» Page text:
◆ ◆ ◆ ◆ ◆
Dir.
Fernando Leon de Aranoa, 2002, Spain/France/Italy, 113 min, subtitles
Cast:
Javier Bardem, Luis Tosar, José Ángel Egido, Nieve de Medina, Enrique Villén
Mondays In The Sun 's basic strength is apparent within minutes: its setting. This is a Spain that we Anglophones are not used to seeing from its cinema or television. It is a Spain where the picturesque, spectacular or interesting, must be inside the characters, for it surely isn't on display in the locations. This is a Spain of slightly mangy ferry boats, scuffed dole offices, bland bars and seedy tower blocks. It's a rarely-seen place: post-industrial Spain .
Stories from that place are consequently also rarely seen. Rico (an enjoyably low-key performance by Joaquin Climent), Amador (excellently played by Celso Bagel), Lino (José Ángel Egido), Jose (Tosar) and Santa (Bardem) are all unemployed, in a shipyard town now full of unemployment. This opens the way for a rich exploration of situations: Jose's discomfort at the fact his wife is the bread-winner; Lino's wince-inducing attempts to overcome his age and lack of relevant skills to get a job; Santa's twinkling arrogance can't remove the lack of status that came with his loss of a job.
◆ ◆ ◆ ◆ ◆
» Records provided:

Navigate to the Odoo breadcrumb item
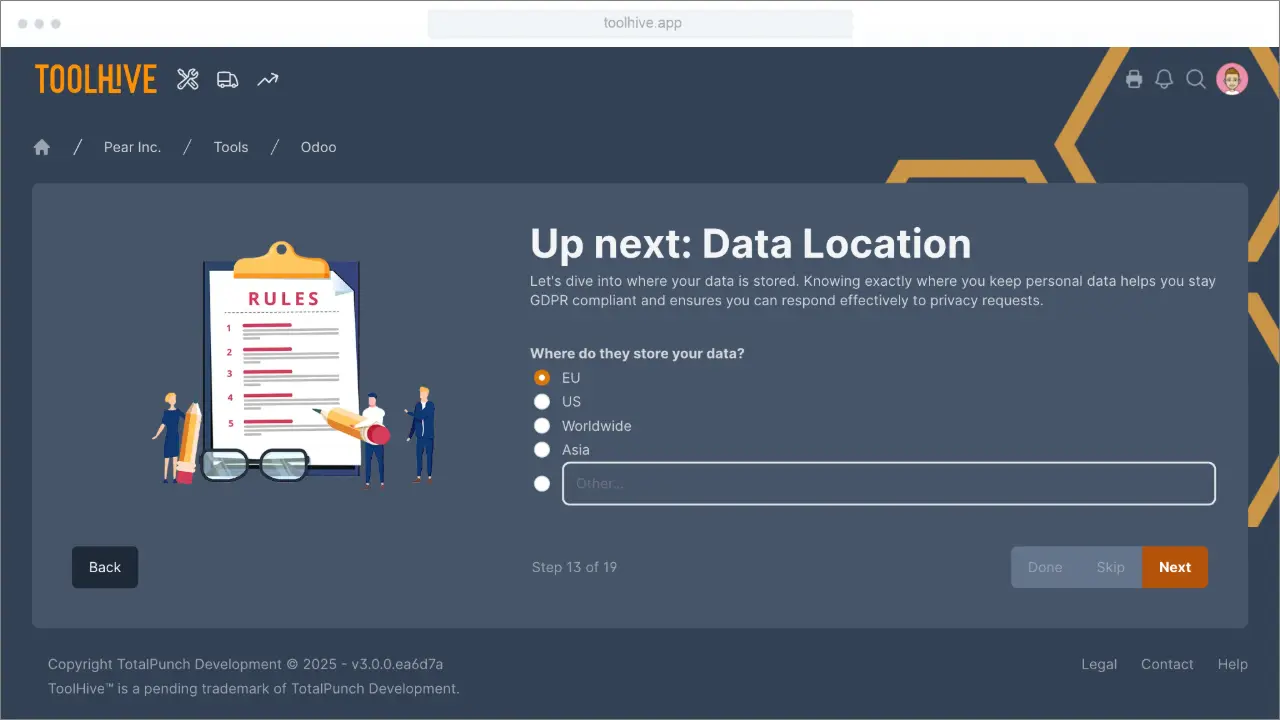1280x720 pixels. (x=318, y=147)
◆ ◆ ◆ ◆ ◆
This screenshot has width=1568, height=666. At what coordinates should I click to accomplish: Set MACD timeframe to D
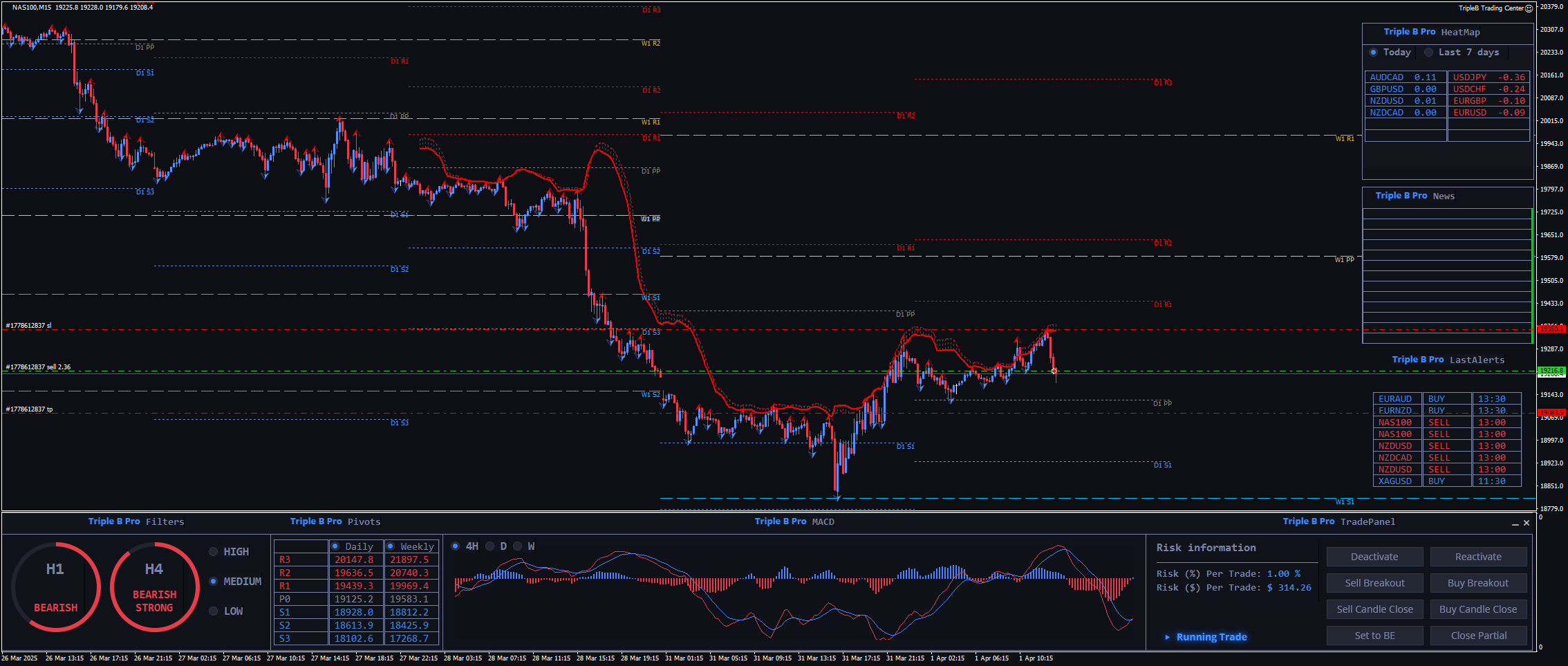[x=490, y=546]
◆ ◆ ◆ ◆ ◆
» Aim: According to the Mondays In The Sun review, which actor plays Amador?

» Answer in full: Celso Bagel